**Data provided:**
= Beginning of Section =

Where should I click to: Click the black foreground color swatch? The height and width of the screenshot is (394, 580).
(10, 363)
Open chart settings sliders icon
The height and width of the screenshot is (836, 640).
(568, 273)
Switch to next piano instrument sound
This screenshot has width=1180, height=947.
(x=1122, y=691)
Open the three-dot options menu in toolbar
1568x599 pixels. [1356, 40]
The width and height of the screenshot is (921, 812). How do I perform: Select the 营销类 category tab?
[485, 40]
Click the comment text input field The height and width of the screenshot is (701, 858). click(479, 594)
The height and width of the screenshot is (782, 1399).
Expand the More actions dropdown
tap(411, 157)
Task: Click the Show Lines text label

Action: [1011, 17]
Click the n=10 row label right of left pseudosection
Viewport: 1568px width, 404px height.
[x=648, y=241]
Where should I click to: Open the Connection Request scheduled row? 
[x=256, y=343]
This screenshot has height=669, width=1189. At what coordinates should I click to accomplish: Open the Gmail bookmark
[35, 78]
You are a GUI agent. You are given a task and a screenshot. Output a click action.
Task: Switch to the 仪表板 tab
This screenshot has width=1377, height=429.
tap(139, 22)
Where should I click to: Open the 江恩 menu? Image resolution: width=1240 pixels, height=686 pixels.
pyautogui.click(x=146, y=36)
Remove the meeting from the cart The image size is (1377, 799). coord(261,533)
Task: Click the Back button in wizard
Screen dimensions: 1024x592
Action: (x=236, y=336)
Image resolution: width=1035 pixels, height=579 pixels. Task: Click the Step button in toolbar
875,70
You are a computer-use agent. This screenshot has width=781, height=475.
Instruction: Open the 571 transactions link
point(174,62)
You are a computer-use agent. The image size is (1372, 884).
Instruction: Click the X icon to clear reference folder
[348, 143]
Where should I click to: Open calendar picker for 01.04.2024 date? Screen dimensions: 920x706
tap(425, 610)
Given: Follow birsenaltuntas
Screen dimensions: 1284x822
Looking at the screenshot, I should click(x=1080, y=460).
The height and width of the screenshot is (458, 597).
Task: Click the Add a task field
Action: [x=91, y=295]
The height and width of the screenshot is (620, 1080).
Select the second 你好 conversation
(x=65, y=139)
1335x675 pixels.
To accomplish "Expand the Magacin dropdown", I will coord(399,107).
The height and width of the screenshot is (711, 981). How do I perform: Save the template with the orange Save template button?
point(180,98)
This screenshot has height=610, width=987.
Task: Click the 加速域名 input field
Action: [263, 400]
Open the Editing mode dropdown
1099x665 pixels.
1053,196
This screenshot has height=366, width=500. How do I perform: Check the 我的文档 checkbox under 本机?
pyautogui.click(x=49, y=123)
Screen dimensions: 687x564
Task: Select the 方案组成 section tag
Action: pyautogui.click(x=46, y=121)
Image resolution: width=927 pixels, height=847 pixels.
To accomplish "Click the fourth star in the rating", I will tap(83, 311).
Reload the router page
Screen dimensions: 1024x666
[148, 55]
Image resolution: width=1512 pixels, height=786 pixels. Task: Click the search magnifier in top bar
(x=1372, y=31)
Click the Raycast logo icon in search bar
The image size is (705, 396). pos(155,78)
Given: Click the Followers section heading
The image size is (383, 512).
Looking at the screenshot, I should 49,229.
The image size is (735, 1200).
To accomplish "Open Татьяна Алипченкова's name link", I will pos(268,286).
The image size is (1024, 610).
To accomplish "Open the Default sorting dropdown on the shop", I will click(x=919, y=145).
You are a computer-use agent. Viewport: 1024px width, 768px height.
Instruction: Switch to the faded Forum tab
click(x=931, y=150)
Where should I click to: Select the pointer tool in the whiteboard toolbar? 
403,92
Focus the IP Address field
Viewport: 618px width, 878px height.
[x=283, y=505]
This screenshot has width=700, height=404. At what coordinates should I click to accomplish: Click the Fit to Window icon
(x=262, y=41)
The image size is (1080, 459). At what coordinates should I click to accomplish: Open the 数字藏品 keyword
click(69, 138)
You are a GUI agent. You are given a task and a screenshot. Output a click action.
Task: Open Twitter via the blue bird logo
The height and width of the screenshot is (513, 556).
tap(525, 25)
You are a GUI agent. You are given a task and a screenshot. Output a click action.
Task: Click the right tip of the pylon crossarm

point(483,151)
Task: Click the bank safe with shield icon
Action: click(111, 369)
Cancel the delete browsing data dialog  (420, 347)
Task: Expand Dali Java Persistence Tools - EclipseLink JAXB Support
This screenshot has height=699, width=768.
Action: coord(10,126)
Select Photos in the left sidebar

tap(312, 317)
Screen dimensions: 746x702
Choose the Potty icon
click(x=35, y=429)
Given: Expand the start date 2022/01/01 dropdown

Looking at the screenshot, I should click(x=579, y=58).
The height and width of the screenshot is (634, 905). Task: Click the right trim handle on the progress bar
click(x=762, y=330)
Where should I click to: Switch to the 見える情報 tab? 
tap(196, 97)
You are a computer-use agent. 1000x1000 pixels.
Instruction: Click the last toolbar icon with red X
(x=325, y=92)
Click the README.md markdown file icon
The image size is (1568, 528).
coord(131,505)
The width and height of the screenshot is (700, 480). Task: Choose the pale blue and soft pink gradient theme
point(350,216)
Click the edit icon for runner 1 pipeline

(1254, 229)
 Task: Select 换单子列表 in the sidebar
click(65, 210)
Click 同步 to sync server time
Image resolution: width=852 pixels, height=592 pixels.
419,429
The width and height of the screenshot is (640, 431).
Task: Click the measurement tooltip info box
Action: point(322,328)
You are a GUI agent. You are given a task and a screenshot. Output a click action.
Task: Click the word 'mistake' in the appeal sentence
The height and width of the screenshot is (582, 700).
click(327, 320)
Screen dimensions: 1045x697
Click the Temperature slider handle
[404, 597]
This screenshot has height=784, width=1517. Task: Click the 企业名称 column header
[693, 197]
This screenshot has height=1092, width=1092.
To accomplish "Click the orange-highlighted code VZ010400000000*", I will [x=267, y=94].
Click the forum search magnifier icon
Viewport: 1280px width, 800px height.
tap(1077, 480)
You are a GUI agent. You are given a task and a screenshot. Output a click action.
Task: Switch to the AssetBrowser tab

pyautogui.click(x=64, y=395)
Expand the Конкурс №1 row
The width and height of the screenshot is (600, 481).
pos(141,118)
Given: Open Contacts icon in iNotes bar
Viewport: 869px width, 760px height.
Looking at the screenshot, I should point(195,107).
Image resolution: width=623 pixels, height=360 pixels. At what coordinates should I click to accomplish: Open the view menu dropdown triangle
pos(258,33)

= End of Section =

**Activity:**
Using the entries above, quote each line verbatim from the first through the line that contains "Open chart settings sliders icon".

**Reply:**
Where should I click to: Click the black foreground color swatch? The height and width of the screenshot is (394, 580).
(10, 363)
Open chart settings sliders icon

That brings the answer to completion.